Date: Saturday, November 6, 2021

Session Title: Pediatric Rheumatology – Clinical Poster I: JIA (0241–0265)

Session Type: Poster Session A

Session Time: 8:30AM-10:30AM

Background/Purpose: Increasing evidence indicates that synovial tissue analysis can deliver pathophysiological insights but also individual clinically-relevant information in adult-onset inflammatory arthritides. Little is known about synovial pathology in juvenile idiopathic arthritis, especially regarding inter-patient variability of histopathological features.

To assess the heterogeneity of main synovial features (synoviocyte hyperplasia and immune cells infiltration) in juvenile idiopathic arthritis (JIA) patients and a cohort of young adults (< 30 years old) with early rheumatoid arthritis (RA).

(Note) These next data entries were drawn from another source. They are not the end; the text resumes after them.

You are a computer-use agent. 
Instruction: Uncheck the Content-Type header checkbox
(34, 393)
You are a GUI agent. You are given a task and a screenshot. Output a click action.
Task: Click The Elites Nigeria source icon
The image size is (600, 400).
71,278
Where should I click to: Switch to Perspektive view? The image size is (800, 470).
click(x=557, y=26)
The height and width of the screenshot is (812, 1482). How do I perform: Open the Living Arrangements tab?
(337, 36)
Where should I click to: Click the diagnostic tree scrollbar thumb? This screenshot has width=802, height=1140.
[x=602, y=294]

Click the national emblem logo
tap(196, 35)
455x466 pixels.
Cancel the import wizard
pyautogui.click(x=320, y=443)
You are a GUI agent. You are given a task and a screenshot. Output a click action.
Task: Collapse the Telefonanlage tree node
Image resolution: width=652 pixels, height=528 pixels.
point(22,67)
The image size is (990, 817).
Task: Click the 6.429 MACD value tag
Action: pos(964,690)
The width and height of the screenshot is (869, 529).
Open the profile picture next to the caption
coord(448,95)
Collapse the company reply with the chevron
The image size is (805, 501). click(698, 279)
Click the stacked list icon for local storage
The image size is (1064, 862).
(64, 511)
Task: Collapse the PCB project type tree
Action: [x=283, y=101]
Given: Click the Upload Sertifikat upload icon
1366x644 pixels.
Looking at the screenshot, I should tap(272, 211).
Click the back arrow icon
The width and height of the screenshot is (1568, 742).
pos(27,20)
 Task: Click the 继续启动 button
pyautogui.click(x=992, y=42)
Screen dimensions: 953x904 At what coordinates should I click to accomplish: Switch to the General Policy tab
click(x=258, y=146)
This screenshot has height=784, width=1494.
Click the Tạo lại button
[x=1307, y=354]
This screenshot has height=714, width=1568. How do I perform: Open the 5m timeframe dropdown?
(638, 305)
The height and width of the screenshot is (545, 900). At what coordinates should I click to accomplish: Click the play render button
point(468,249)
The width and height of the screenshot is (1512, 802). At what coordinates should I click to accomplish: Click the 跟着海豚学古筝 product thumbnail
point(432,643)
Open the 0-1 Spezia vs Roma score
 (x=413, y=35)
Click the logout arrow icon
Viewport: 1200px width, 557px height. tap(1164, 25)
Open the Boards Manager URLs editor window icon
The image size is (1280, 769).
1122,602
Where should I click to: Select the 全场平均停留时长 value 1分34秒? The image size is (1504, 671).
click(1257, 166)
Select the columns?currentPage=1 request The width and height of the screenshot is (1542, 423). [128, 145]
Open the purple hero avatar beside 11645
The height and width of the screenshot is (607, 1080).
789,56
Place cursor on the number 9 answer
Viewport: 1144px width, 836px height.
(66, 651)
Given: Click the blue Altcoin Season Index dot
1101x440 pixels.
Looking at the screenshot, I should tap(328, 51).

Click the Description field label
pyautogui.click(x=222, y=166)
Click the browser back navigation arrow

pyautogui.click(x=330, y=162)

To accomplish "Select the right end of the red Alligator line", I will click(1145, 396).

Methods: Synovial biopsies were sampled using needle arthroscopy or ultra-sound (US) guided biopsy during intra-articular joint injection. Tissue was embedded in paraffin then sections were stained with hematoxylin and eosin. Synoviocyte hyperplasia (SH) and immune cells infiltration (ICI) was assessed by an experienced pathologist on a 0 – 3 scale where 0 represents the absence of the feature and 3 the highest level.

Results: 34 JIA patients (age (median ±SD): 15.5±6.47 years, oligo-articular JIA n=28/34, polyarticular JIA n=6/34, ANA-RF-ACPA positivity=56%-10%-3%) and 22 RA (age (median ±SD): 24.3±2.6 years, ANA-RF-ACPA positivity=10%-36%-32%) patients were included. Synovial tissue was obtained from knee (n=49/56), wrist (n=4/56) or metacarpophalangeal/intercarpophalangeal joints (n=3/56), using US guided biopsy in 27% of patients and needle arthroscopy in 73%.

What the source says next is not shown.